At the end of the day, your credit score benefits the most from on-time, regular student loan repayments. Practicing the same good judgment and smarts that got you into college in the first place will also go a long way when it comes to repaying your student loans. As a good rule of thumb, remember that it’s OK to defer, but not to default. 


Hold on, what is a credit score?

Used by lenders (banks and credit unions) to evaluate a borrower’s creditworthiness, a credit score is a number between 300 and 850. Of course, it’s not just a number – a credit score actually holds a lot of power in that it can also influence how high or low your interest rates are on loans. The Fair Isaac Corporation publishes these scores, which is why they’re also known as FICO credit scores, and the three credit bureaus use them as well. The higher your credit score, the better, and the more likely you are to qualify for lower interest rates on other loans. 

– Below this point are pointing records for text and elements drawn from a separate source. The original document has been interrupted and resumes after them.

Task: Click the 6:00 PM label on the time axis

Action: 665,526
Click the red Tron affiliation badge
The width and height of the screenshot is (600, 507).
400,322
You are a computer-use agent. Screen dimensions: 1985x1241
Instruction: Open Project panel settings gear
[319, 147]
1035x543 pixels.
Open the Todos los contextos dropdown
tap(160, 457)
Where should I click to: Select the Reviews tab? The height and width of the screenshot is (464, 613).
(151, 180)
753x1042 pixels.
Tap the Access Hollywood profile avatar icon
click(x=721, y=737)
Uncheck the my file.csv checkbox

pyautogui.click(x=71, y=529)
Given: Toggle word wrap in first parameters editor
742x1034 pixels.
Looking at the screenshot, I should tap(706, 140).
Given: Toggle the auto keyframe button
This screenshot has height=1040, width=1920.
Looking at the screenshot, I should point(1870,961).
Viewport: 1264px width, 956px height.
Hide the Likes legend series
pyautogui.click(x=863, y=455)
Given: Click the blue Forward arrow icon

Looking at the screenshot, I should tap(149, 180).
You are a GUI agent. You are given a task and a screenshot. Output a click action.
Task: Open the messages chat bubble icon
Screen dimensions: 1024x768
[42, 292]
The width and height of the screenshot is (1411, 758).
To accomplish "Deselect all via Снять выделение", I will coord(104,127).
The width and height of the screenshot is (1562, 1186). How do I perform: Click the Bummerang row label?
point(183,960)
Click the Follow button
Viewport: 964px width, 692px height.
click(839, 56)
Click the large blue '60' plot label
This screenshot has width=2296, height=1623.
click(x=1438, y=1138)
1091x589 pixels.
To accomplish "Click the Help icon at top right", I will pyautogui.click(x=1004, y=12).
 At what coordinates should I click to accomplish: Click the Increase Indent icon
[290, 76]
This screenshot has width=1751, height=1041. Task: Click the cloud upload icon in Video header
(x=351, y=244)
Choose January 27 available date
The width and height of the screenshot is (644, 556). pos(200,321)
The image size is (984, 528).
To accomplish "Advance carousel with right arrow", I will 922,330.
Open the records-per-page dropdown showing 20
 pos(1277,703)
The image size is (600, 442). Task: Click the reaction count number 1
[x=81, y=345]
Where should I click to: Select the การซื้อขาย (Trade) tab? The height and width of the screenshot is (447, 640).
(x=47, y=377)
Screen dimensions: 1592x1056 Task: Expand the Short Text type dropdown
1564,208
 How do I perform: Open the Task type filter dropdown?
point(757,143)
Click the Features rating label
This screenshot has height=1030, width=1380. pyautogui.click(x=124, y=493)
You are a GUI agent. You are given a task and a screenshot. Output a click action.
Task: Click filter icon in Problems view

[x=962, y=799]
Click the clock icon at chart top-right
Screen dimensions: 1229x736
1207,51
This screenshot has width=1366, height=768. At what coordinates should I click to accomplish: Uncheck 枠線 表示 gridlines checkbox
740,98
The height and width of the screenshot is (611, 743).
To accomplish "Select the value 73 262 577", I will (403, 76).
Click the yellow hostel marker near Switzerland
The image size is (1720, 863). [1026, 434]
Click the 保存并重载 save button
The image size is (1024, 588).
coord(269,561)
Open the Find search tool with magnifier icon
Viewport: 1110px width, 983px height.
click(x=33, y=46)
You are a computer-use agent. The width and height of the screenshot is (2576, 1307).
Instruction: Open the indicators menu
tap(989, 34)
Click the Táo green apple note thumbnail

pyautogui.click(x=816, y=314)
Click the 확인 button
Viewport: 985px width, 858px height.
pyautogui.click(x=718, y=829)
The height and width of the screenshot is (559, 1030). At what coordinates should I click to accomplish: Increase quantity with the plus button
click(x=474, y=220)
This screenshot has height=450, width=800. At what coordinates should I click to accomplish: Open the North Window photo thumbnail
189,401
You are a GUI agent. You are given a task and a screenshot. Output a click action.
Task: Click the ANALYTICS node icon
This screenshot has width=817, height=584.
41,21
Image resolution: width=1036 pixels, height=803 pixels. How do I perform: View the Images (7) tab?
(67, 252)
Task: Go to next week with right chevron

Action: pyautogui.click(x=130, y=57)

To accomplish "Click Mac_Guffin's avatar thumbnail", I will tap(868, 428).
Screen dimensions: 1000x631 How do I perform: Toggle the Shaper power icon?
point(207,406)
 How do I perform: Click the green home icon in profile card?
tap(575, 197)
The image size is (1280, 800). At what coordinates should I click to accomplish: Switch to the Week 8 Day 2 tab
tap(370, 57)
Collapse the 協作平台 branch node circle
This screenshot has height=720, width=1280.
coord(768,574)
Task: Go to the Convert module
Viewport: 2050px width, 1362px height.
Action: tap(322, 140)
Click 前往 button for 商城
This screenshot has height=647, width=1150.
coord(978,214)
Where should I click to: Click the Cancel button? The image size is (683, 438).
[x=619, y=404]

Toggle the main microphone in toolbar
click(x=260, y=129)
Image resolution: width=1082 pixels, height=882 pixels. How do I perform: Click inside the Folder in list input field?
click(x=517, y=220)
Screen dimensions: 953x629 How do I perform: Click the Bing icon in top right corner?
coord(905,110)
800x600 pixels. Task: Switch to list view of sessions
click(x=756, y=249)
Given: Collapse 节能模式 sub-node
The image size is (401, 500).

A number of factors determine your credit score, such as whether you pay your bills on time and how much money you currently owe. Financial institutions, automobile dealerships and retail department stores typically reject loan requests from people with especially low credit scores. Although some argue that reducing your creditworthiness down to a number is too simplistic, at the end of the day, that’s just how it works. Maintaining a strong credit score (or at least gradually improving it if it’s low) is crucial. 

Fortunately, since credit scores can fluctuate on a monthly basis, it’s possible to improve them from one month to the next. For example, if you don’t pay your credit card bill in full in May, but then pay it in its entirety in June, that good lending behavior would be reflected in an improved credit score. That’s because a credit score also reflects the outstanding balance on a credit card compared with the overall credit limit. So if you have incurred charges of $250 on a card with a credit limit of $1,200, that would give you a better score than if you had maxed out the same card with $1,150 in charges.

Since students usually don’t have extensive credit histories, it can be tough, for instance, to get a car loan with a reasonable interest rate. Paying back your student loans on time can help bolster your credit score and get you a better interest rate. And that could save you hundreds, if not thousands, of dollars down the road, as a lower interest rate will typically result in lower monthly payments.

After spending four years stressing out about your GPA, your credit score shouldn’t become your newest three-digit obsession. That said, you should know what it is, and take steps toward improving it if it needs a boost.